PERISCOPE is a numerical toolbox for the simulation of geophysical flows using
variable resolution unstructured meshes.
Presently, a nonlinear rotating shallow water model is available — solved on planar and spherical domains (either the full sphere or regional pieces thereof), with support for various boundary conditions, drag laws and forcing types.
See MODELS.md for additional detail regarding the formulation, numerics and model
output.
A staggered, unstructured mesh mimetic finite-volume / difference discretisation is employed that maintains the energy (and to a lesser extent enstrophy) balances associated with geophysical flows.

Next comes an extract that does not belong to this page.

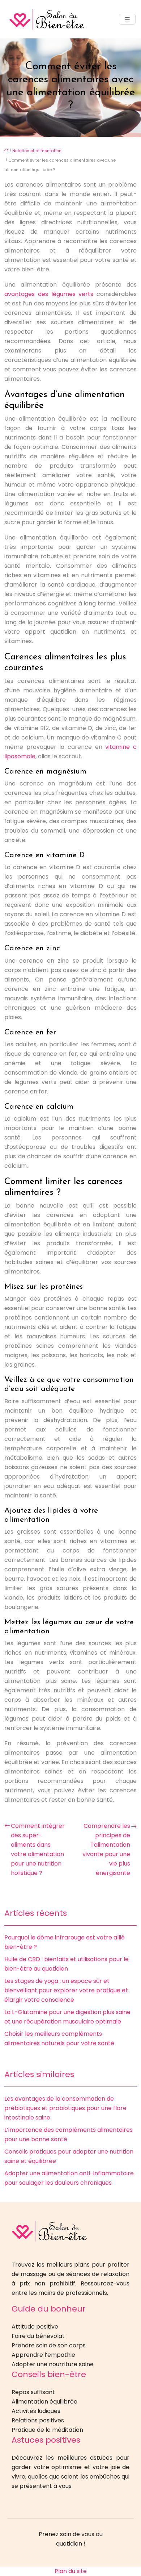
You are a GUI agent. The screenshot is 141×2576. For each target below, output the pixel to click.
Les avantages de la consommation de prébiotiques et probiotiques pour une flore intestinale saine (65, 2108)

PERISCOPE is implemented using a mix of Python and Cython and must first be
compiled:
python setup.py build_ext --inplace
One way to install the various dependencies needed is via conda:
conda create --name periscope-utils python=X.Y
conda activate periscope-utils
pip install -r requirements.txt
While not currently intended for massively parallel HPC workflows, PERISCOPE is
written to exploit thread-based parallelism via OpenMP and is well suited to run
on single-node systems.
To run the shallow-water solver (see swe.py --help):
python swe.py \
--mesh-file="path+name-to-mpas-mesh+init-file" \
--numthread=N \
--time-span="WdXhYmZs" \
--save-time="WdXhYmZs"
Solver output is saved to an MPAS-'ish' NetCDF file that can be visualised using e.g. paraview.
Input files for various cases can be built from
MPAS-format mesh
files using the utilities provided — see the cases in run for details.
For example, to build and run the barotopic jet of Galewesky et al (meshes available from the repository release assets):
python ICs/jet.py \
--mesh-file="mesh_w_elev_cvt_7.nc" \
--init-file="jet_cvt_7.nc" \
--with-pert=True --radius=6371220.
python swe.py \
--mesh-file="jet_cvt_7.nc" \
--numthread=N \
--time-span="6d" --save-time="1d" --stat-time="1d"
Output is saved to the out_jet_cvt_7.nc file, which can be opened for visualisation
using e.g. paraview.